[SOURCE DOCUMENT Boundary: Start]

However, we three sisters, all single mothers at one time or another as we stumbled through the 60’s and 70’s, set the bar high in terms of independence and showing our boys what women could do. We’d like to take credit for preparing five good men for the stable marriages and families they’ve all made.

But then, relatively late in life and from a surprise source, the gift of a girl. When Michael and I made our first trip back to Ecuador in the 1990s, and fierce little Paiwa came into our lives at age two, we never imagined we’d have a future with this creature. Although we’d made the trip especially to be her godparents, Paiwa wouldn’t allow us to hold or touch her at her baptism. Here she was about then…

But we kept coming back to Cañar, and Paiwa gradually got used to us. By kindergarten she allowed us to walk her to her school on the first day, and once Michael made some furniture her size, she’d stop by our house after school to read books.On her birthday, secure on the lap of her mother, Paiwa and Michael made an obvious connection. Our relationship grew over the next fifteen years as we moved every six months from Portland to Cañar and back again. (As did the photo collection. Her mother Maria Esthela was one of my first photography students and owns a photo studio in town.)

[SOURCE DOCUMENT Boundary: End]
[DATASET Boundary: Start]

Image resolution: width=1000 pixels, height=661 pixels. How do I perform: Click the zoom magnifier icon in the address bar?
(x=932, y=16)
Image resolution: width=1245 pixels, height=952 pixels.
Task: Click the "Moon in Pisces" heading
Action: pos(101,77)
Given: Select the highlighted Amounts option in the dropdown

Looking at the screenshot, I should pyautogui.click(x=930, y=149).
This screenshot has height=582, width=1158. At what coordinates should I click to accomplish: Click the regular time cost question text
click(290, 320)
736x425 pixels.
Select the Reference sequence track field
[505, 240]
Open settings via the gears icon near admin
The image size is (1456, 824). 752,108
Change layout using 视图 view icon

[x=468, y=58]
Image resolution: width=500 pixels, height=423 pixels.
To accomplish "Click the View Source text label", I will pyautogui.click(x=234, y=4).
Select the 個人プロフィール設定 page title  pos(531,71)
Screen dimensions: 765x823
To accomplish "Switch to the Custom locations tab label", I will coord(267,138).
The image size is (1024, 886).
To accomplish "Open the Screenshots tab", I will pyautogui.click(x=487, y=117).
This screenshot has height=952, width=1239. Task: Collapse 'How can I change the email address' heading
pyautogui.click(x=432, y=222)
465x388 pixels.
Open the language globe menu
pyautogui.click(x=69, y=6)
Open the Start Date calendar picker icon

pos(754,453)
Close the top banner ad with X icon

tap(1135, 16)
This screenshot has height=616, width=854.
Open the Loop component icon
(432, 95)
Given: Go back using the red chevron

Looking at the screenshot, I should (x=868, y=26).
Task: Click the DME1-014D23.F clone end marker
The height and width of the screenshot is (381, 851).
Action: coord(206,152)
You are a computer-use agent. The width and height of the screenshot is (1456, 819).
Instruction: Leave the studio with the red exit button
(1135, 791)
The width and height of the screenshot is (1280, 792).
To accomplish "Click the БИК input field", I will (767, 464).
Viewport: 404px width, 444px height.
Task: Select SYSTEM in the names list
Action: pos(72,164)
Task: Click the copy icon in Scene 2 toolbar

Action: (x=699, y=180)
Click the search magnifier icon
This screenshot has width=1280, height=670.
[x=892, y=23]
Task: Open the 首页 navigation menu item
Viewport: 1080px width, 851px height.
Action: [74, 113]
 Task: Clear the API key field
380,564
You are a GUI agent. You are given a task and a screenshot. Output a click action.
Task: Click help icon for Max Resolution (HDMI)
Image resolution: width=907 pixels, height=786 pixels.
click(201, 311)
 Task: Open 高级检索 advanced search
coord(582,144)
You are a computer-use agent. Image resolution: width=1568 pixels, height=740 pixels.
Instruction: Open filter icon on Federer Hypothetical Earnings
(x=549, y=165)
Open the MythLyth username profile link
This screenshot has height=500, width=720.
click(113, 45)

[DATASET Boundary: End]

_ACTIVITY_
Extend the memoir passage about Paiwa in Cañar, picking up right after its final sentence.

_ANSWER SECTION_
With no children of his own, Michael loved being a godfather, and as Paiwa’s father was not involved in her upbringing, she considered Michael her marcatayta, a stand-in for her father.

Well, Paiwa graduated from grammar school, then from high school,

 

…went off to University of Cuenca for five years to study civil engineering, wrote a thesis on waste water management using vermifilters, and then…This past week Paiwa graduated (virtually, in my studio) and has even landed a 4-month, paid internship at the local potable water office CENAGRAP. We couldn’t be more proud of her –  our goddaughter, our granddaughter, our daughter.

Well, it’s hard to top that, but as I was walking around town this week I was shocked to see the first sign of a US-based fast-food chain – KFC, yes, the famous Kentucky Fried Chicken, which doesn’t exactly translate to local fare here. Instead it was offering a “Tropiburger” from a big red tent in an upper town plaza.

Let’s hope it’s gone the next time I pass by, because I love the streetscape of constantly changing small shops here, all locally owned. One block might have 4 bakeries, 2 cell phone shops, one Cañari clothing store, and one corner store, none like the other, though we can’t imagine how these small stores survive when many sell the very same products.

Well, dear friends, that’s it for now. I’ve read several books from the last book club suggestions, but there’s no time or space to give a report, other than that most of our members are reading heavily on themes of racism, BLM, slavery, and colonialism. Maybe if I have time this week I’ll do a dedicated Cañar Book Club.

Until then, I send greetings to all, and please remember that l love to hear from you, whether while here in Ecuador or in Portland.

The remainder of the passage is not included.